Um ein verbreitetes Missverständnis auszuräumen: Die DAC8-Regelungen bedeuten keine neuen Steuern für Gewinne aus Krypto-Anlagen. Die bestehenden nationalen Steuerpflichten bleiben unverändert.
In Deutschland gilt weiterhin die einjährige Haltefrist für private Veräußerungsgeschäfte. Die Veränderung liegt in der Transparenz der Steuerpflichten, genauer, in der Erfassung der relevanten Daten.
Ab 2026 müssen alle relevanten Krypto-Dienstleister – Börsen, Makler, Verwahrer und bestimmte Wallet-Anbieter – Transaktionsdaten detailliert erfassen und melden. Dazu gehören Identitätsdaten, Handelsdaten, Swaps, Ein- und Auszahlungen sowie Transfers in exerne Wallets.
Auch Nicht-EU-Plattformen, die EU-Kunden bedienen, unterliegen dieser Meldepflicht. Die Definition von Krypto-Assets orientiert sich an den MiCAR und umfasst demnach auch Stablecoins und dezentral emittierte Token.
Erst die Datensammlung – dann der Datenaustausch
Die praktische Umsetzung erfolgt in zwei Schritten. Ab 1. Januar 2026 müssen Dienstleister alle relevanten Transaktionen erfassen. Die erste Übermittlung an die Finanzbehörden erfolgt 2027 für das Steuerjahr 2026.
Die Daten gehen zunächst an die nationalen Steuerbehörden und werden anschließend EU-weit verteilt.

Für Anleger bedeutet das: Die Finanzämter bekommen komplette Transaktionsprofile, inklusive Haltefristen, realisierten Gewinnen und Verlusten sowie Konten-Bewegungen, zu denen auch Bewegungen in und aus Wallets geören.
Abweichungen zwischen Steuererklärung und gemeldeten Daten werden automatisch sichtbar.
Für Dienstleister bedeutet es, dass sie ihre KYC‑Prozesse erweitern, steuerliche Selbstauskünfte einholen und technische Reporting‑Infrastrukturen aufbauen müssen.
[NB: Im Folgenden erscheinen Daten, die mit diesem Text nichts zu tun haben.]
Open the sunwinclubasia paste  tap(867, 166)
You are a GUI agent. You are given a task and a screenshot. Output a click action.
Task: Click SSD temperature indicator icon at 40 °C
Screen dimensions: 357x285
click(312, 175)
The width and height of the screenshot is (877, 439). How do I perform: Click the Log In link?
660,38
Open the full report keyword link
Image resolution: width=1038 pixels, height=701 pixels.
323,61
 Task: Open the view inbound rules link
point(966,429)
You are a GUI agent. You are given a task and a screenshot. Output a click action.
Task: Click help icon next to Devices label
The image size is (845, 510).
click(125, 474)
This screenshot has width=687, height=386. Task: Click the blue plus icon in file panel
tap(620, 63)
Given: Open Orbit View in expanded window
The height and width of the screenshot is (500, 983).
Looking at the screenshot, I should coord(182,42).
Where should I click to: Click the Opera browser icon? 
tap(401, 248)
Bei fehlender Mitwirkung der Kunden können Konten und Transaktionen blockiert werden.
Besteuerung bleibt gleich
DAC8 verändert nicht die Besteuerung von Krypto-Gewinnen, sondern die Fähigkeit der Finanzbehörden, diese zu prüfen. Die bisherige Situation, in der fehlende Datenzugänge eine Nachverfolgung erschweren, endet. Steuerhinterziehung wird faktisch unmöglich, weil jede Transaktion, jeder Swap und jede Auszahlung erfasst werden. Auch Self‑Custody wird erfasst, weil auch Transfers in externe Wallets dokumentiert werden, falls sie von einem Dienstleister ausgehen.
Für Anleger bedeutet das eine neue Realität: Fehler in der Steuererklärung fallen sofort auf, und die eigene Dokumentation muss mit den offiziell erhobenen Datensätzen übereinstimmen. Für Dienstleister entsteht ein erheblicher Compliance‑Druck, der insbesondere für kleinere Anbieter einen hohen Mehraufwand bedeutet.
DAC8 markiert den Wechsel von einer weitgehend „selbstverwalteten“ Krypto-Steuerpraxis zu einem durch die Finanzbehörden kontrollierten System.